DATES = pd.date_range(start=DATE_MIN, end=DATE_MAX)
Create a function for retrieving the data and writing it to a file. There will be one JSON file per location and date.
import re
import requests
def weather_history(name, region):
location = name+", "+region
slug = re.sub("[, ]+", "-", location.lower())
for date in DATES:
date = date.date()
URL = f"http://api.weatherapi.com/v1/history.json?key={API_KEY}&q={location}&dt={date}"
response = requests.get(URL)
with open(f"{date}-{slug}.json", "wt") as fid:
fid.write(response.text)
time.sleep(5)
Now retrieve the data.
weather_history("Goje", "KwaZulu-Natal")
Repeat for the other locations.
Data Processing
We’ll need a function for loading the JSON data into R. The data are nested, so we’ll include some code to unwrap and rectangle the data.
library(jsonlite)
prepare_weather <- function(path) {
weather <- read_json(path)
weather$location %>%
as_tibble() %>%
# Drop time fields that relate to data acquisition (download) time.

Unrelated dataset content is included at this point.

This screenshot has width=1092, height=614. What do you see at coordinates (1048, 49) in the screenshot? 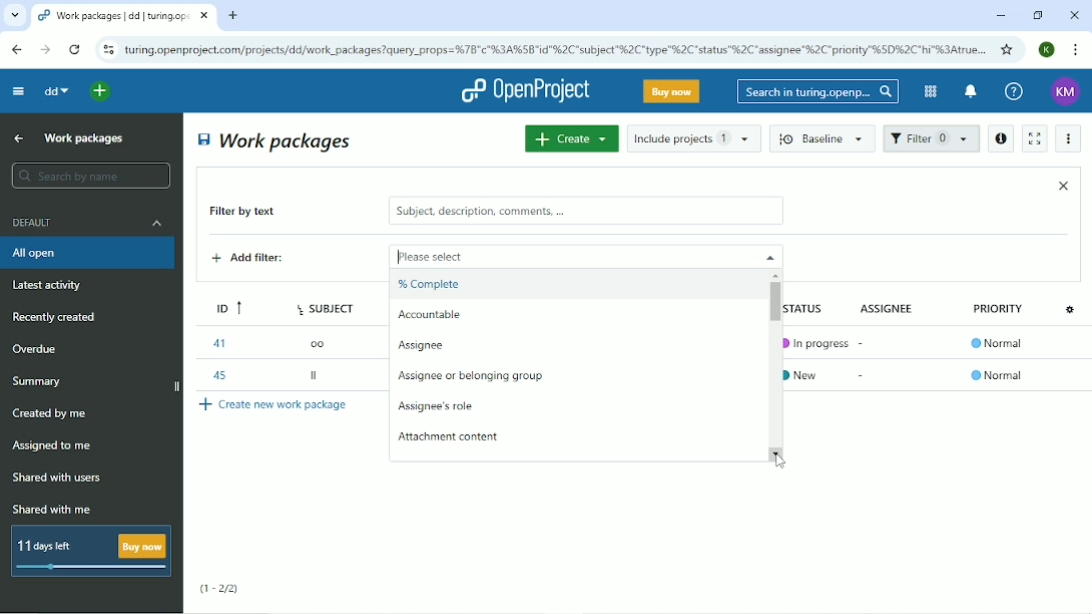
I see `Account` at bounding box center [1048, 49].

select(-starts_with("localtime")) %>%
mutate(
hours = weather$forecast$forecastday %>%
map_dfr(function(day) {
map_dfr(day$hour, function(hour) {
hour$condition <- NULL
hour
})
}) %>%
select(-ends_with("epoch")) %>%
select(-matches("_(mph|f|in|miles)$")) %>%
select(-matches("^(will_it|chance_of)_")) %>%
list()
)
}
Let’s read the data for Goje on 1 August 2021.
(goje <- prepare_weather("2021-08-01-goje-kwazulu-natal.json"))
# A tibble: 1 × 7
name region country lat lon tz_id hours
<chr> <chr> <chr> <dbl> <dbl> <chr> <list>
1 Goje KwaZulu-Natal South Africa -28.3 31.2 Africa/Johannesburg <tibble [24 × 16]>
The hours
list column contains the hourly weather data. The data contains the following fields:
- temperature
- temperature feels like
- wind chill
- heat index
- dew point
- wind speed and direction
- wind gust speed
- pressure
- precipitation
- humidity
- cloud cover and
- visibility.
Let’s take a quick look. We’ll only pull out a few columns that are relevant to the model.
goje %>%
unnest(cols = hours) %>%
# Use appropriate time zone when converting to date/time type.
mutate(time = as.POSIXct(time, "%Y-%m-%d %H:%M", tz = unique(tz_id))) %>%
select(time, temp_c, wind_kph, wind_dir, pressure_mb, precip_mm, humidity, cloud)
# A tibble: 24 × 8
time temp_c wind_kph wind_dir pressure_mb precip_mm humidity cloud
<dttm> <dbl> <dbl> <chr> <dbl> <dbl> <int> <int>
1 2021-08-01 00:00:00 16.6 17.3 NNE 1026 0 78 0
2 2021-08-01 01:00:00 16.2 16.7 NNE 1025 0 76 0
3 2021-08-01 02:00:00 15.9 16.1 NNE 1025 0 74 0
4 2021-08-01 03:00:00 15.5 15.5 N 1024 0 71 0
5 2021-08-01 04:00:00 15.6 15 N 1024 0 68 1
6 2021-08-01 05:00:00 15.6 14.5 N 1024 0 64 2
7 2021-08-01 06:00:00 15.7 14 N 1023 0 61 2
8 2021-08-01 07:00:00 16.9 13.3 N 1023 0 55 5
9 2021-08-01 08:00:00 18.2 12.6 N 1023 0 50 7
10 2021-08-01 09:00:00 19.4 11.9 N 1023 0 45 9
11 2021-08-01 10:00:00 21.4 11.5 NNE 1023 0 42 9
12 2021-08-01 11:00:00 23.5 11.2 NNE 1022 0 38 9
13 2021-08-01 12:00:00 25.5 10.8 NE 1021 0 35 8
14 2021-08-01 13:00:00 25.6 11.8 NE 1020 0 38 6
15 2021-08-01 14:00:00 25.6 12.7 NE 1019 0 40 3
16 2021-08-01 15:00:00 25.7 13.7 ENE 1018 0 43 0
17 2021-08-01 16:00:00 24.5 13.8 ENE 1018 0 48 0
18 2021-08-01 17:00:00 23.3 13.9 NE 1018 0 53 0
19 2021-08-01 18:00:00 22.1 14 NE 1018 0 58 0
20 2021-08-01 19:00:00 21.1 12 ENE 1019 0 60 0
21 2021-08-01 20:00:00 20.1 10 E 1019 0 61 0
22 2021-08-01 21:00:00 19.1 7.9 ESE 1020 0 63 0
23 2021-08-01 22:00:00 19.2 8.8 SSE 1021 0 64 0
24 2021-08-01 23:00:00 19.2 9.6 SSW 1021 0 65 0
We’ll wrap up with a few plots of daily aggregated data. First the total daily precipitation.
Looks like a wet year followed by a dry year. Finally the daily temperature (average is solid line and ribbon gives range).
These data are going to be particularly useful for our models.